Making the Good News good news
Raewynne Whiteley on making the most of narrative preaching in your Easter Sunday sermon
Easter morning has come, and we find ourselves looking out on a congregation that is often different from our usual Sunday morning. There are still the stalwarts, the pillars of the congregation, and extended families, grown children called home for the celebration. Some families are missing, taking advantage of the school holidays. But their places are more than filled: familiar faces who show up every Christmas and Easter and at various fundraising events throughout the year; visitors, regulars in some other congregation who have searched out a local congregation close to where they are staying for the weekend; and strangers, drawn in for the first time by some unknown compulsion to see what this Easter celebration is all about. So how do we preach on this great feast day that marks the heart of our faith?
When I was a teenager, I was convinced that the most important thing I could do for my schoolfriend was to convince them of the historical reliability of the resurrection. I learned the evidence, the proofs, by memory, and rolled them out whenever I had opportunity, but they seemed to have little impact. My friends were far more interested in what had happened on TV the previous evening, and whether someone had a new boyfriend, and who had won the football on the weekend. My proofs were of as little relevance to their day-to-day living as our history lessons: in fact, they probably served more to undermine my friends’ nominal faith than to strengthen it, proving to them once again that Christianity was largely irrelevant to everyday life.
A hundred years ago, Christianity was the default setting of our society. It had a powerful social role, both as a source of cohesion and as the arbiter of morality. But the impact of two wars, growth in technology, the increased responsibility of government for welfare, exposure to other cultures, and rising affluence, led to questioning. What place - if any - should Christianity have in society and in our lives?
An immediate response, driven in part by archeological discoveries and the rise of historical criticism, was to question the historical reliability of Scripture, and hence of the basic tenets of our faith. On the one hand, disproving the gospel accounts released people from the ‘tyranny’ of traditional faith; on the other, proving them provided a ready justification for faith.
But there was an unintended consequence. Faith posed primarily as a question of intellectual belief lost its connection with life. You could choose to believe or not. You could choose to go to church or not. It was a matter of individual choice.
And yet some things persisted. At times of great joy and great sorrow, birth, marriage, death, people kept seeking out the church.

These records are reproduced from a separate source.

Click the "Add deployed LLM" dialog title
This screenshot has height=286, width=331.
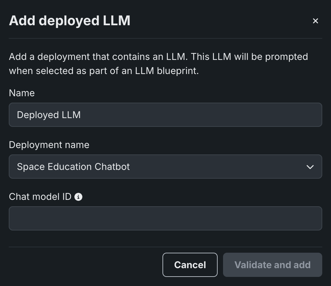(70, 21)
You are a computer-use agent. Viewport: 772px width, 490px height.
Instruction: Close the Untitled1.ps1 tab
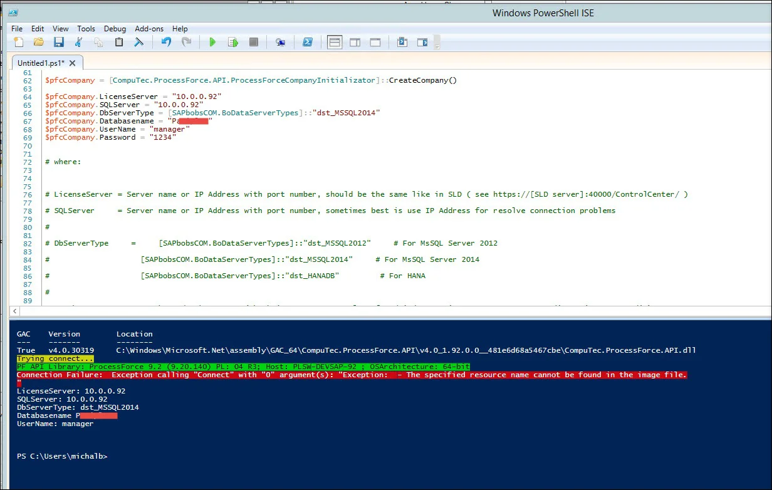pyautogui.click(x=73, y=63)
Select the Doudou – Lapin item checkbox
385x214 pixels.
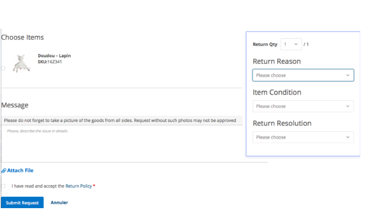pos(3,68)
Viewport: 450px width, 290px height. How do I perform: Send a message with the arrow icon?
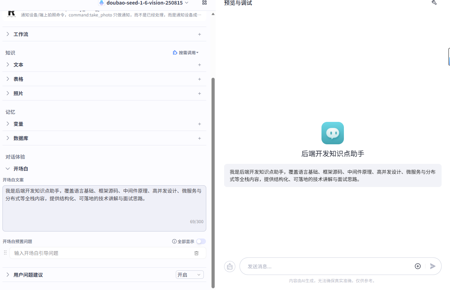coord(432,266)
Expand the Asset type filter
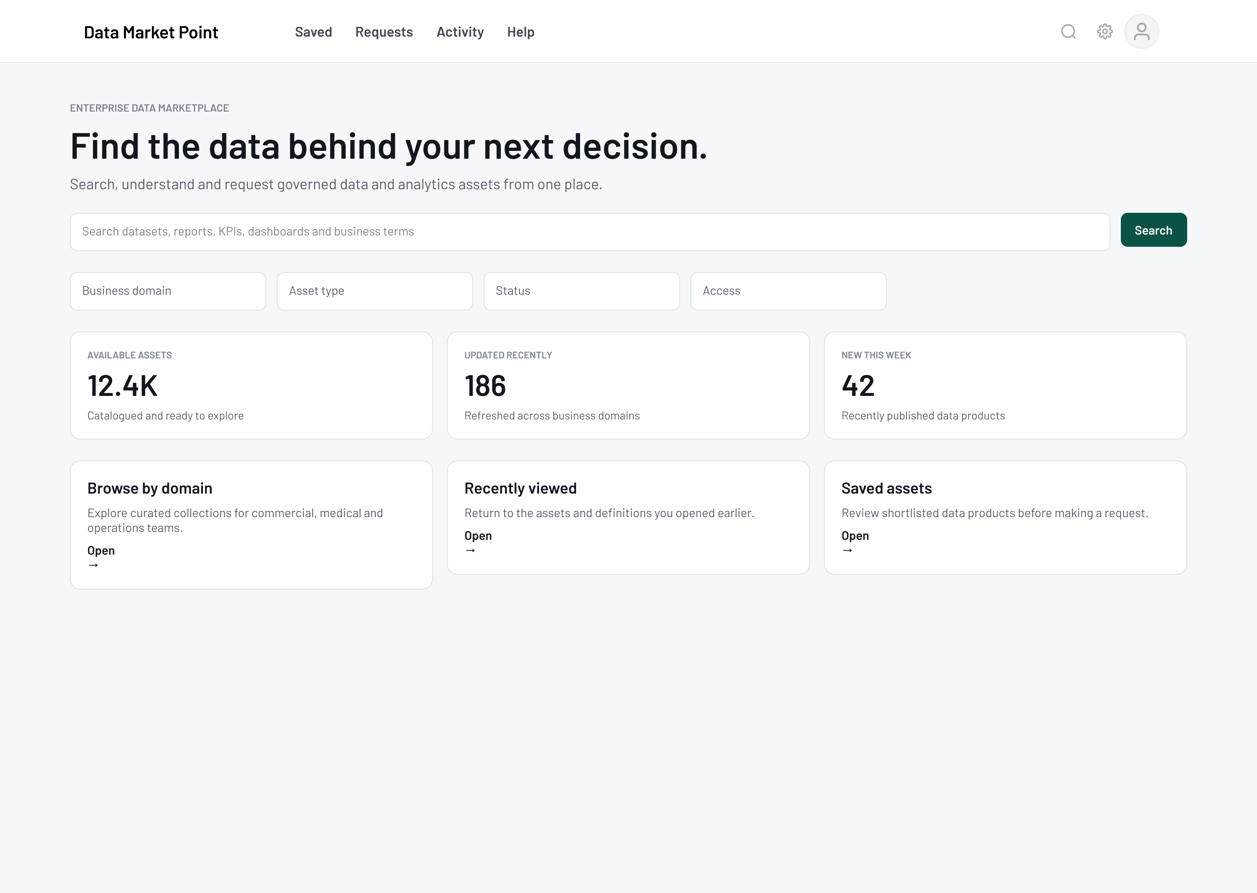Image resolution: width=1257 pixels, height=893 pixels. pyautogui.click(x=375, y=291)
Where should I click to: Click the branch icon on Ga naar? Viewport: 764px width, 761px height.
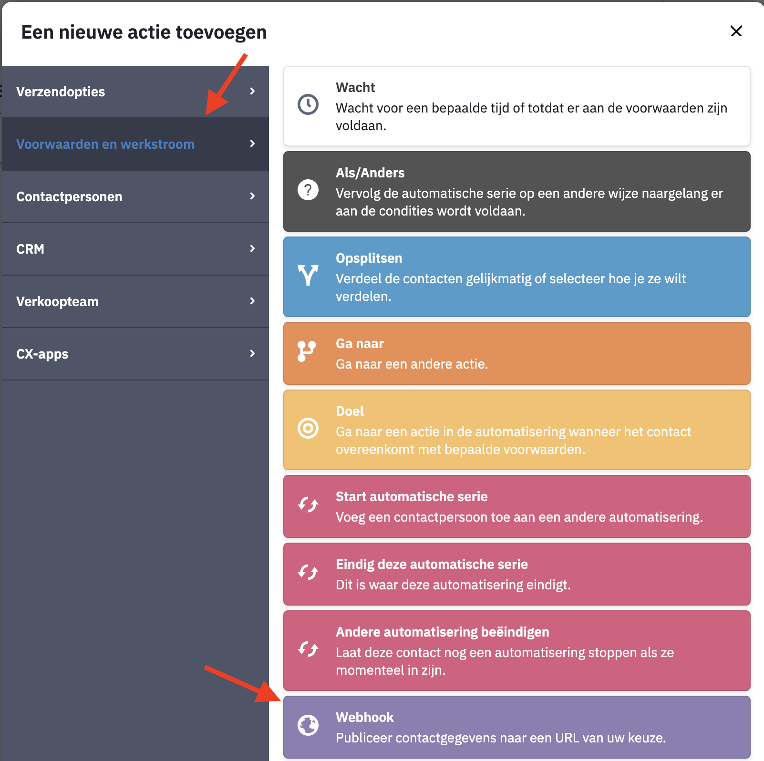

There was something that Christianity provided that no one else could.
And so, the question became, not is it true, but is it real? Does our faith in Jesus Christ, his birth, his life, his death, his resurrection, does it make a difference?
That is the question that I believe is at the heart of our Easter preaching. We have a church of people who are wondering, is Christianity real? Does Christ’s resurrection make a difference? And our task it to find a way to answer that question with a resounding ‘Yes!’
These are some of the principles I have followed in finding ways to preach the difference that our Easter faith makes in our lives:
Begin from a place of faith
The people in our congregations have already made a deliberate decision to come to church on Easter Day - rather than sleeping in, spending time with their family, or going on holiday. That suggests that at the very least, they have either a remnant of faith or a desire to explore it. When we begin our preaching from a place of faith, we both validate those tentative moves, and reaffirm the more mature faith of others in our congregation. When we make a connection in our preaching between the events of that first Easter and the ordinary lives of our hearers, we help them discover the difference that Christ makes in our lives.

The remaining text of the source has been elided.